__WORK TO BE COMPLETED__
Retype the data below without any changes, starting at the line that has "At what coordinates should I click to accomplish: Select" and ending after the line that has "point(423,118)".

(Records for locating described items)
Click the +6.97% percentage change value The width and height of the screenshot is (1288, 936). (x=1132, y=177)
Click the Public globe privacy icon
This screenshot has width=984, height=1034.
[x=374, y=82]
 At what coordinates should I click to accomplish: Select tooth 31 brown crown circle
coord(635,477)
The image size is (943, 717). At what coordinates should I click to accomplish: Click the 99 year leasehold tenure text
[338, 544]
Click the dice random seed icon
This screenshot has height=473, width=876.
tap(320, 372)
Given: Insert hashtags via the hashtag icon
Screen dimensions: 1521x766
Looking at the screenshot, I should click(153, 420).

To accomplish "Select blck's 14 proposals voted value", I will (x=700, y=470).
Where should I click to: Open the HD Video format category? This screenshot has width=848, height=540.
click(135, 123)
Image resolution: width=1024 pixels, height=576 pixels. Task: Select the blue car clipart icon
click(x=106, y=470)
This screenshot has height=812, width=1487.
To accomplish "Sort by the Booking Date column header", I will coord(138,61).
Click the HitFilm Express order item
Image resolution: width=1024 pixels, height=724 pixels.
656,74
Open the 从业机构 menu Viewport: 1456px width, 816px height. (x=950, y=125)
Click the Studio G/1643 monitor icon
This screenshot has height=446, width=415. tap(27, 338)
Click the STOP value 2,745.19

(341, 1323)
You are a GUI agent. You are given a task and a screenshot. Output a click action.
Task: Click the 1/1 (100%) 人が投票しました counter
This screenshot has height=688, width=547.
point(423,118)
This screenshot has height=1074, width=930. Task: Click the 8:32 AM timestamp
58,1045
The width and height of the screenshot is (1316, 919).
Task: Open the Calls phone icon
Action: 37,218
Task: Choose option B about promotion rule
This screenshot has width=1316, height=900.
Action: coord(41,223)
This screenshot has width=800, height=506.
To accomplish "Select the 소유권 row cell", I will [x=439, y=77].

__CORRECT RESULT__
 At what coordinates should I click to accomplish: Select tooth 31 brown crown circle
coord(635,477)
The image size is (943, 717). At what coordinates should I click to accomplish: Click the 99 year leasehold tenure text
[338, 544]
Click the dice random seed icon
This screenshot has height=473, width=876.
tap(320, 372)
Given: Insert hashtags via the hashtag icon
Screen dimensions: 1521x766
Looking at the screenshot, I should click(153, 420).

To accomplish "Select blck's 14 proposals voted value", I will (x=700, y=470).
Where should I click to: Open the HD Video format category? This screenshot has width=848, height=540.
click(135, 123)
Image resolution: width=1024 pixels, height=576 pixels. Task: Select the blue car clipart icon
click(x=106, y=470)
This screenshot has height=812, width=1487.
To accomplish "Sort by the Booking Date column header", I will coord(138,61).
Click the HitFilm Express order item
Image resolution: width=1024 pixels, height=724 pixels.
656,74
Open the 从业机构 menu Viewport: 1456px width, 816px height. (x=950, y=125)
Click the Studio G/1643 monitor icon
This screenshot has height=446, width=415. tap(27, 338)
Click the STOP value 2,745.19

(341, 1323)
You are a GUI agent. You are given a task and a screenshot. Output a click action.
Task: Click the 1/1 (100%) 人が投票しました counter
This screenshot has height=688, width=547.
point(423,118)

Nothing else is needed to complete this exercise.